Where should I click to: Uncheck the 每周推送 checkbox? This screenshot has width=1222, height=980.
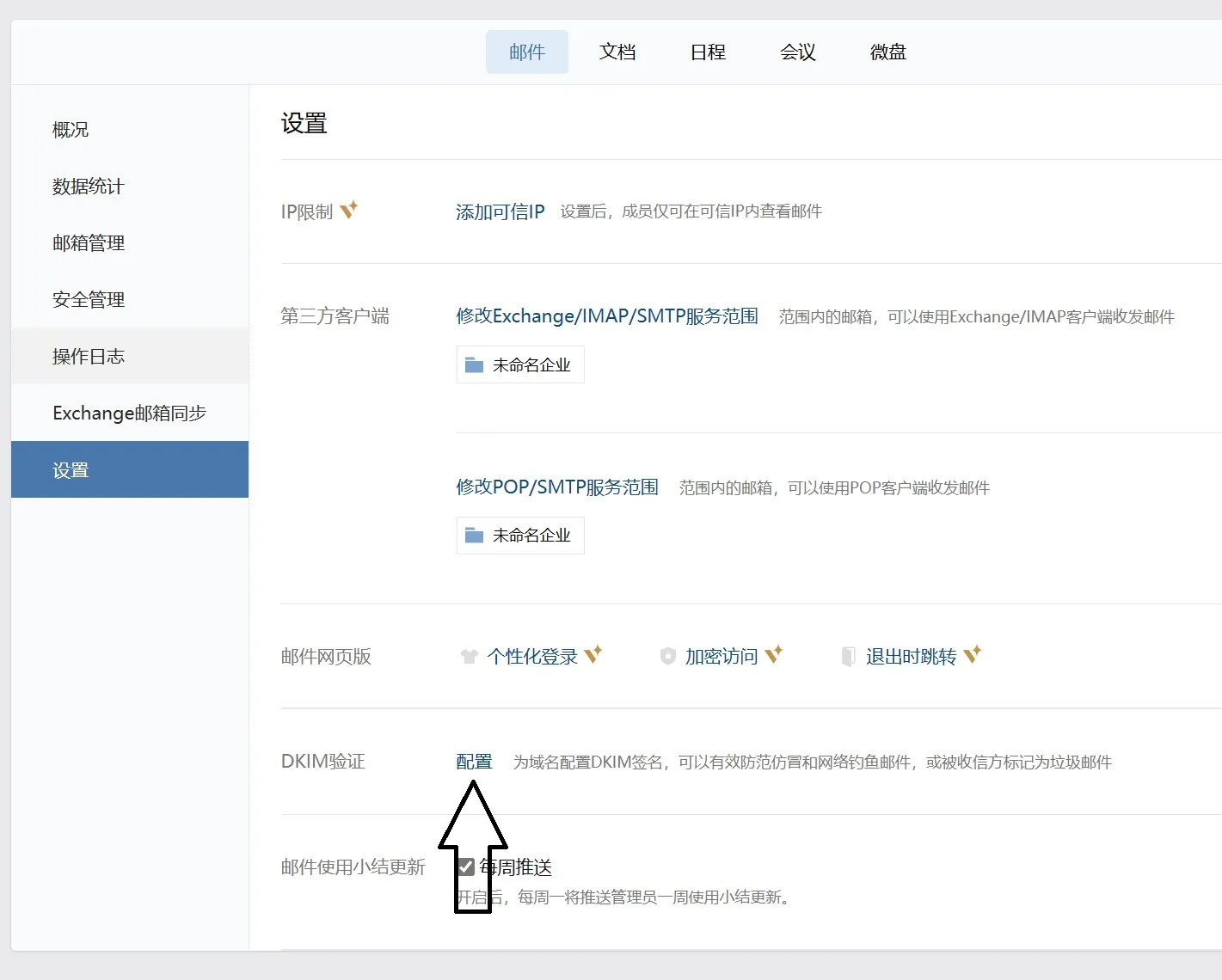466,867
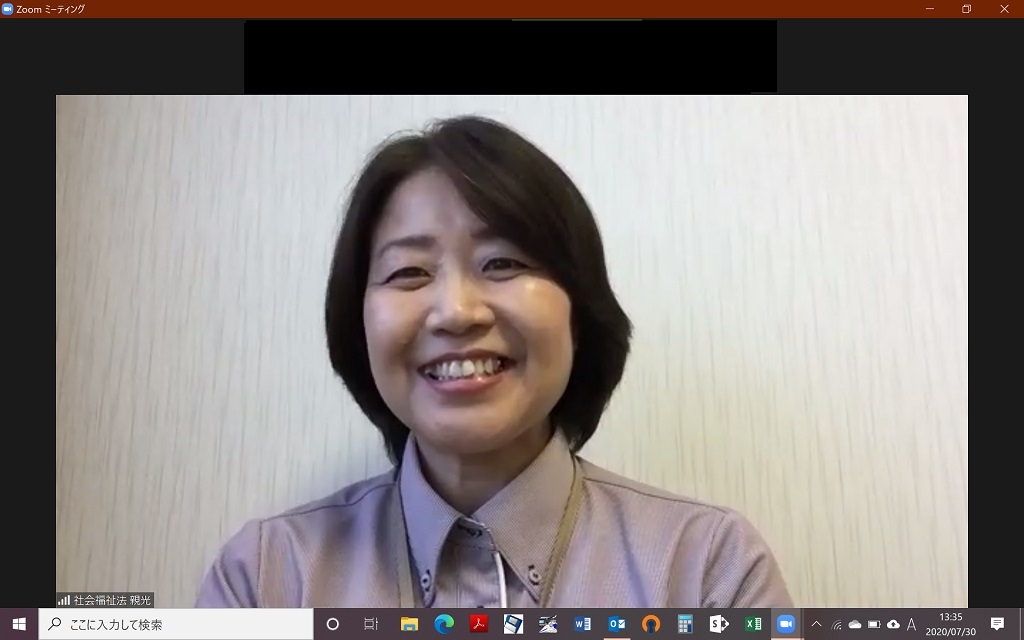Screen dimensions: 1024x640
Task: Launch Microsoft Word from the taskbar
Action: pos(582,624)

- - - - -

Set down each of the rows above verbatim, leaving out the pictures.

Where should I click to: Uncheck the 每周推送 checkbox? This screenshot has width=1222, height=980.
466,867
Screen dimensions: 1024x640
Task: Launch Microsoft Word from the taskbar
Action: pos(582,624)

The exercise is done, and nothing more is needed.